The Rio de Janeiro-based carrier kept 4.3 billion euros ($4.8 billion) in proceeds from the sale of its PT Portugal assets outside of Brazil as a natural hedge against the debt that it acquired through the Portuguese deal, according to CFO Flavio Guimaraes. The company had total consolidated gross debt of 51.3 billion reais ($12.9 billion) as of the end of June, according to its most recent earnings statement.
Oi is looking at opportunities to reduce its leverage and hired Rotschild to help map out its total debt, Guimaraes said. The depreciation of Brazil’s real to the lowest level on record doesn’t impact its debt profile, according to him. The currency lost 33 percent this year to close Monday at 3.9851 per U.S. dollar, and was the worst performer among 31 major tenders tracked by Bloomberg.
“There’s no effective impact of the Brazilian real on Oi’s balance sheet,” Guimaraes said by phone.
Oi’s $1.5 billion of notes due 2022 sank 6.27 cents to 57.86 cents on the dollar on Monday amid speculation that the company would restructure its foreign currency notes, which sent the bonds as low as 52.45 cents earlier. The bonds pared losses after Oi said in a regulatory filing Rothschild was hired to assess the most effective way to handle proceeds from sale of PT Portugal as it seeks to improve its debt profile.

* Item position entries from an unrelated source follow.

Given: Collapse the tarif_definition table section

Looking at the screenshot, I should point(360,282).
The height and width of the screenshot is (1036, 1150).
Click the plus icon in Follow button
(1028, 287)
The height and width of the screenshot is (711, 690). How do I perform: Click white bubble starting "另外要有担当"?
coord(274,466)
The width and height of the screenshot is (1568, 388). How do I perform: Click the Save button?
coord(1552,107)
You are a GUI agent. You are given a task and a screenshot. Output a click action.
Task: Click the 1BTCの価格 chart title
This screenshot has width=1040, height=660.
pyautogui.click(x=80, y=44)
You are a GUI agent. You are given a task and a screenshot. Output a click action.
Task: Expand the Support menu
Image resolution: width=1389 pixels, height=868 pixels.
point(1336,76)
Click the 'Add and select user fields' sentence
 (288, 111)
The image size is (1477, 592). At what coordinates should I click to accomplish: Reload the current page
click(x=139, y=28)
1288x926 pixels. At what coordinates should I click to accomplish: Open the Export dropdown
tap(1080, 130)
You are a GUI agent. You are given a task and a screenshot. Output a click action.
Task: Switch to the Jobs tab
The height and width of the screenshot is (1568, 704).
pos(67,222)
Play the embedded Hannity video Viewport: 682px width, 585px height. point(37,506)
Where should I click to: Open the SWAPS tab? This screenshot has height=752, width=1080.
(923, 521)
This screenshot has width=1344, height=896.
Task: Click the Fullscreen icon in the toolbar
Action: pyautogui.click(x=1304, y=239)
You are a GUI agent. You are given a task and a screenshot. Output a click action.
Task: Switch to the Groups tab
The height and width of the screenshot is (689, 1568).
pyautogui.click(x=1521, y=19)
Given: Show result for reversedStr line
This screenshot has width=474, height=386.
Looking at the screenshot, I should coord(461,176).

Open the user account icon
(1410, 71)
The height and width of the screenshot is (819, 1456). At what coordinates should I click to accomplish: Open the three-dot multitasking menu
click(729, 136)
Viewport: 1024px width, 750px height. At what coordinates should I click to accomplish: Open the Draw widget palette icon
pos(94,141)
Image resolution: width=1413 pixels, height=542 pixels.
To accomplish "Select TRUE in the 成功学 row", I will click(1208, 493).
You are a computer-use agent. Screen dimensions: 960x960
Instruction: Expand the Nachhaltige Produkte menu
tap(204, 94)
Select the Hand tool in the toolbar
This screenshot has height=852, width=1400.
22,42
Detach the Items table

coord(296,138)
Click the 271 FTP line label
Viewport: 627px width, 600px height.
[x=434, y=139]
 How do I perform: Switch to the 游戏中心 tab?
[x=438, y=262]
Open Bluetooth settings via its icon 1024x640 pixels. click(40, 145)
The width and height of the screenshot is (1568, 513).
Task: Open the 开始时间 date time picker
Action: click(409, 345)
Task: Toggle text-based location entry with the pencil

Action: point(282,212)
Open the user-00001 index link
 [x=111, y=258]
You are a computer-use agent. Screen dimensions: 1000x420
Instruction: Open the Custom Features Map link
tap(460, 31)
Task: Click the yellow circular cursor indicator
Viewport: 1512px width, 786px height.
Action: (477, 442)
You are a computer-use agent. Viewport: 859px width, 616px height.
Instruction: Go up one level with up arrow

While the cash the company has in hand allows it to rein in financing costs, it will consider chances to reduce expenses if it finds interesting opportunities, Guimaraes said.
Brazil’s fourth-biggest mobile carrier is forecast to post losses through 2017 after it agreed to merge with Portugal Telecom in 2013 to compete against Telefonica SA and Carlos Slim’s America Movil SAB. The carrier said last month that it is evaluating the sale of telecommunications towers and call centers to trim costs as it seeks to push out maturities on its debt. The company wants a "quick" sale of its assets in Africa, Guimaraes said in the interview.
Standard & Poor’s and Fitch Ratings stripped the telephone company of its investment grade in 2014 after Rioforte Investments SA, a subsidiary of Lisbon-based Espirito Santo International, defaulted on 897 million euros ($1 billion) in commercial notes to Portugal Telecom SGPS -- the company Oi was in the midst of merging with.